Altavista es, hoy por hoy, una zona popular que creció bajo la influencia de los europeos que huyeron del comunismo y se instalaron para trabajar y ver crecer a sus hijos y nietos. Para Mariángela González y Ángel Cacique, ambos profesores, es importante conocer las historias locales, las más cercanas, para poder mantener una convivencia armónica y desarrollar proyectos y trabajar junto con los vecinos. Asumieron esa tarea, y en julio de 2018 participaron de la creación de la organización Fundación para el Desarrollo de Catia: Catia Posible. “Conocer nuestra historia, saber de dónde somos, nos permite tener sentido de pertenencia. En la medida en que conozcamos eso, entenderemos que podemos y debemos trabajar con nuestros vecinos”, afirma ella.
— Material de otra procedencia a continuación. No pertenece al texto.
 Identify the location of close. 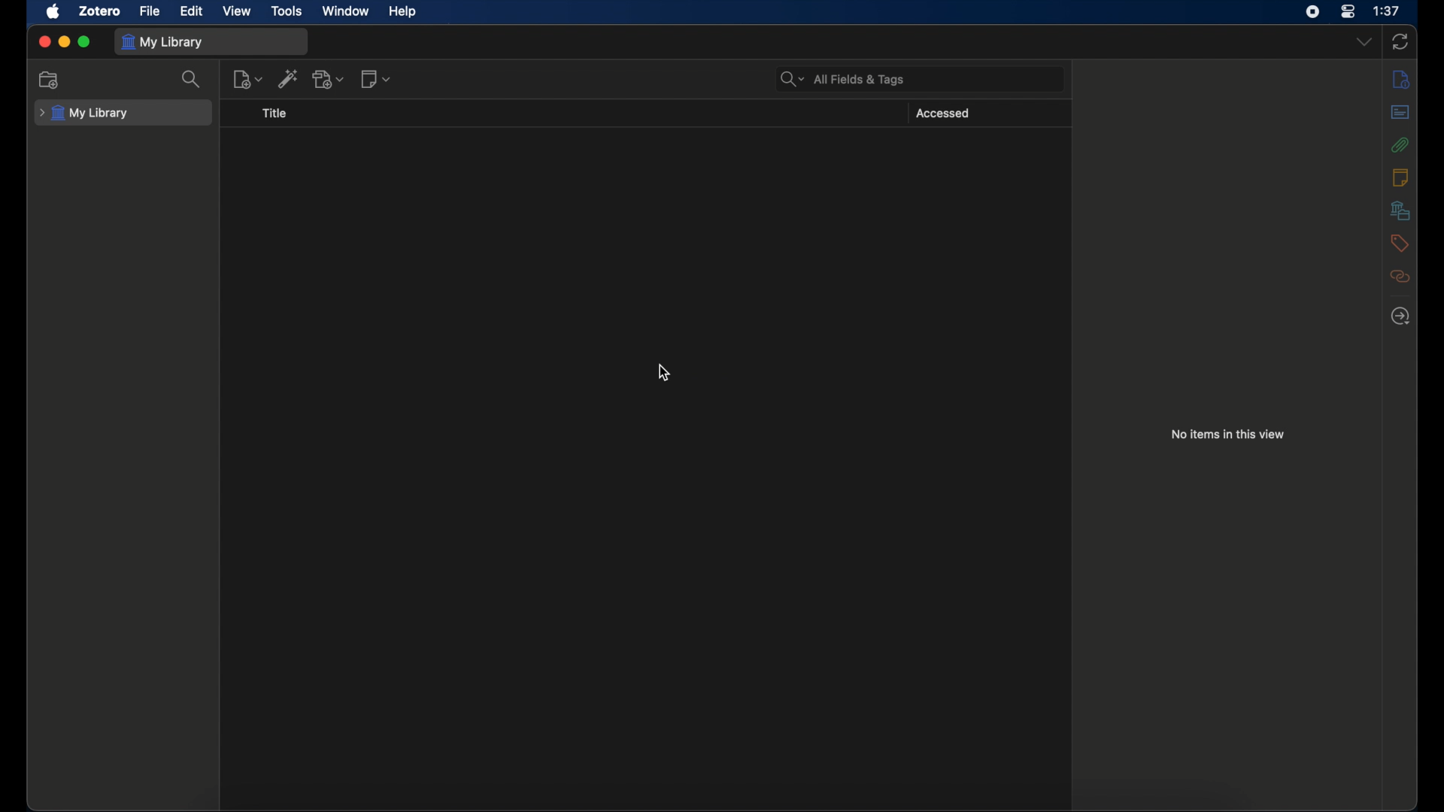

Aunque la labor de la fundación tiene mucho más tiempo y ha rendido frutos, en enero de 2018 todos lograron que la alcaldía del municipio Libertador mandara camiones de volteo y se recogiera la basura acumulada de más de 20 días sin recolección que llenaba calles y aceras. Luego de eso, decidieron quitar los contenedores, limpiar y recuperar esos espacios. Ahora, gracias a las denuncias, un camión pasa cada noche y todos los vecinos deben salir a botar la basura en el momento para no acumularla en las calles.
Ángel Cacique insiste: “Conocer la historia nos permite decir que somos diferentes”. Mariángela remata: “Al final, esto es una mini ciudad. Aquí convivimos todos sin importar el color político. Aunque no ha sido fácil, hemos entendido que debemos trabajar unidos. Al final, entre todos luchamos por tener la urbanización que queremos. Así debería ser el país”.